At the moment, the mathematical models and transforms regarded in biological contexts, apart from the Fourier transform, are mostly real-valued. This restriction is often based on the assumption that all biological data is real valued, and that complex-valued methods only increase the needed storage space and computation time of algorithms, but don't contribute to better analysis quality.
But researchers in image analysis become more and more aware that even for real data complex-valued methods yield much better performance. These methods extract phase, which gives directional information for edge detection, and codes local features. Most information of an image is coded in the phase. But its extraction with mathematical transforms and its interpretation is not yet fully understood. This might be the reason why phase information is rarely used for biological image analysis.

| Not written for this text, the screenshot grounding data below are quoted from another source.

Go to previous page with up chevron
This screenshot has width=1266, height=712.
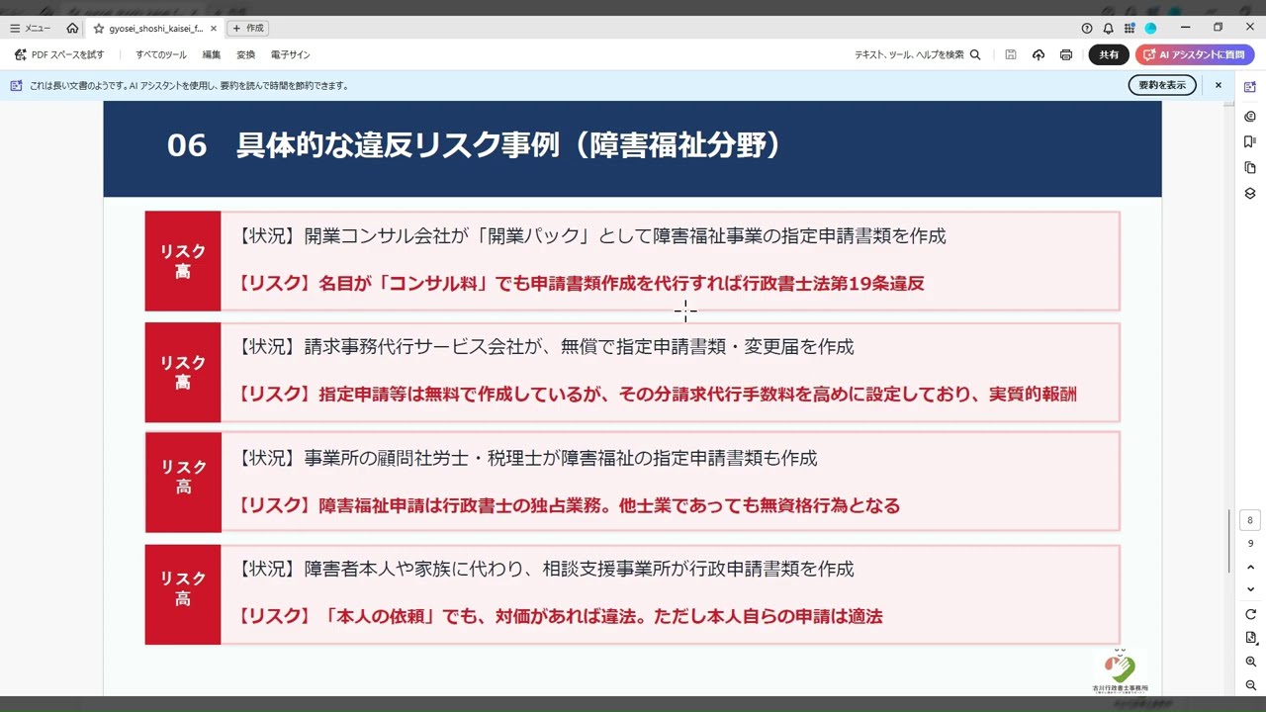[x=1250, y=568]
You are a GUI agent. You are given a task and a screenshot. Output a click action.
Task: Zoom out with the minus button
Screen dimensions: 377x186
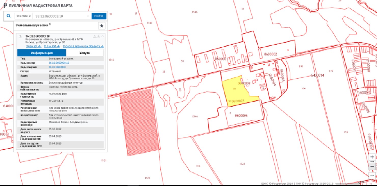coord(372,166)
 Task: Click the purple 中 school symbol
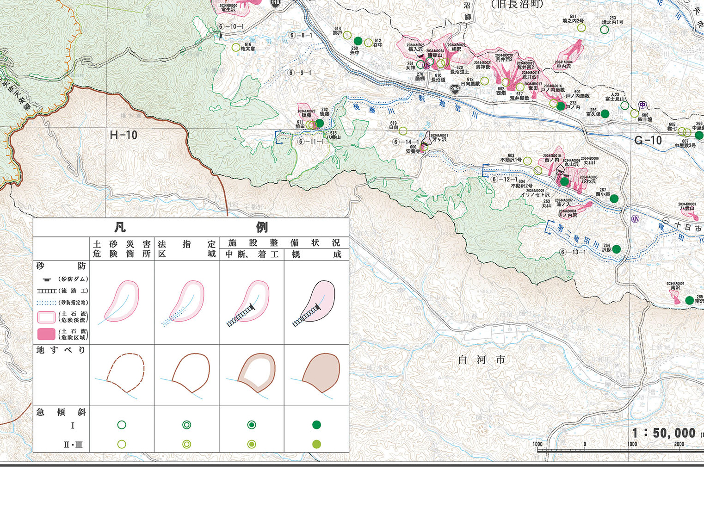[x=642, y=105]
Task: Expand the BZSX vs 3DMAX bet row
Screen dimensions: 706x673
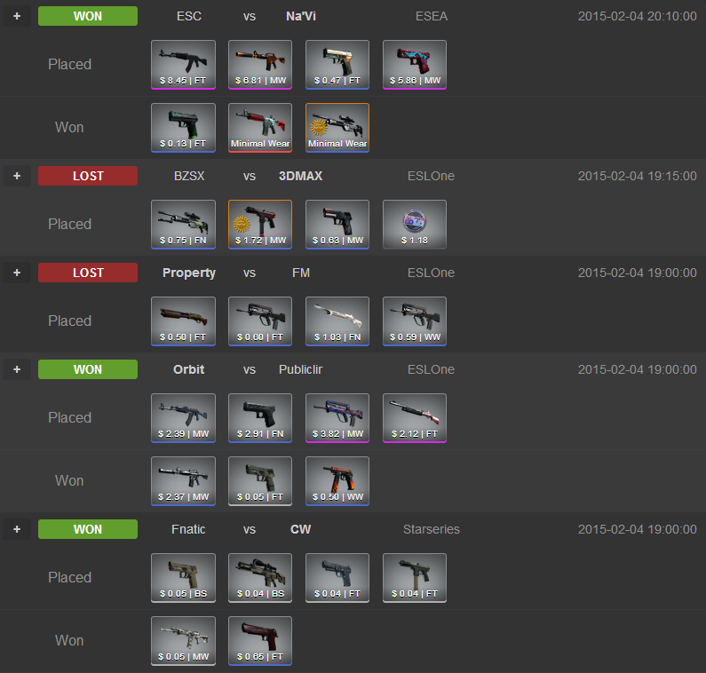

The MAMEBIA project aimed to bridge this gap. The team models biological problems, and formulates them in a sound mathematical manner. On this basis, the team develops new, and adapts existing complex-valued transforms to extract the modelled image features. Particularly, harmonic and nonharmonic Fourier transforms, as well as multiresolution approaches, as Gabor analysis and complex continuous and discrete wavelet methods are emphasized. Algorithms and concrete programs are developed and implemented. The team closely cooperates with collaborators from biology to ensure the high quality of the models and to have a significant validation. This close cooperation allows the amalgamation of knowledge and know-how, and ensures that both mathematics and biology benefits strongly from this interdisciplinary research.
A choice of scientific highlight are:
Complex B-Splines, Dirichlet means, statistics and multivariate versions: Complex B-splines are an extension of Schoenberg's cardinal splines to include complex orders. They are indeed piecewise polynomials, with an additional phase and a modulation/scaling factor in the Fourier domain. The frequency components on the negative and positive axis are enhanced by the opposite sign. The complex B-splines are scaling functions for multiresolution analyses. We exhibited relationships between these complex B-splines and the complex analogues of the classical difference and divided difference operators and proved a generalization of the Hermite-Genocchi formula. This generalised Hermite-Genocchi formula then gave rise to a more general class of complex B-splines that allows for some interesting stochastic interpretation, e.g. for submartingales and Poisson processes. Moreover, the notion of complex B-splines was extended to a multivariate setting by means of ridge functions employing the known geometric relationship between ordinary B-splines and multivariate B-splines. A Fourier domain representation makes them useful for signal and image analysis tasks.
Riesz Wavelets and steerable frames: We considered an extension of the 1D concept of analytical wavelets to nD which is by construction compatible with rotations. This extension, the monogenic wavelet, yields a decomposition of the wavelet coefficients into amplitude, phase, and phase direction. The monogenic wavelet is based on the hypercomplex monogenic signal which is defined using Riesz transforms and perfectly isotropic wavelets frames. Employing the new concept of Clifford frames, we showed that the monogenic wavelet generates a wavelet frame. Furthermore, this approach yields steerable wavelet frames. Applications in image processing are e.g. descreening of half tone images and contrast enhancement.
Color Filter Arrays (CFAs): We proposed two new types of random patterns with RGB colours, which allow to design CFAs with better spectral properties. With these new CFAs, the demosaicing artefacts appear as incoherent noise, which is less visually disturbing than the Moiré structures characteristic of CFAs with periodic patterns.